“Francamente, quero que os EUA enfrentem a questão do aquecimento global de uma maneira mais ativa”, disse Kamoshita, segundo a agência “Kyodo”.
“Simplesmente queremos que os EUA queiram mais”, acrescentou o ministro do Japão, país que este ano preside o G8.
Bush apresentou nesta terça-feira uma estratégia para fazer frente ao aquecimento global que prevê a redução dos gases causadores do efeito estufa para 2025.
Kamoshita, no entanto, disse que Washington pelo menos deu um passo positivo na luta contra a mudança climática.
O Japão propôs uma iniciativa que pretende reduzir pela metade a emissão mundial de gases do efeito estufa para 2050, mas não estabeleceu metas nacionais concretas.

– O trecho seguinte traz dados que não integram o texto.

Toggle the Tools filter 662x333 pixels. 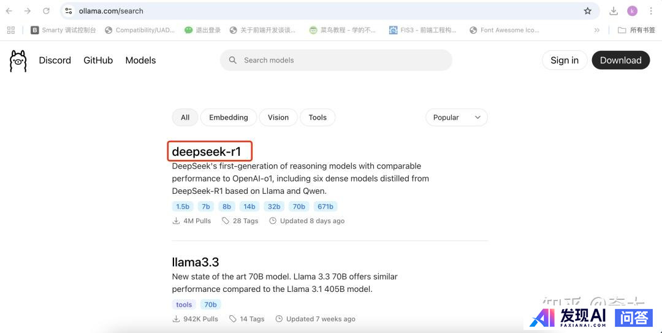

Esta é a primeira vez que os EUA estabelecem uma data para a redução de emissões de gases poluentes, mas seu plano não inclui nenhum ano base de comparação, por isso não se pode quantificar a porcentagem exata do corte.
O plano dos EUA, que não ratificaram o Protocolo de Kioto em 1997, também está aquém das expectativas da União Européia (UE), que para 2020 planeja reduzir as emissões em 20%, em comparação com os níveis registrados em 1990.
Sobre o impacto do plano de Bush na próxima cúpula do G8, que será realizada em julho na ilha de Hokkaido (norte do Japão), Kamoshita expressou sua decepção com o projeto.
“Se vamos construir um consenso entre todos os países do G8, acho que deveríamos apresentar um objetivo mais ambicioso”, disse o ministro japonês.
Os países que fazem parte do G8 são Japão, Estados Unidos, Canadá, Itália, França, Reino Unido, Alemanha e Rússia.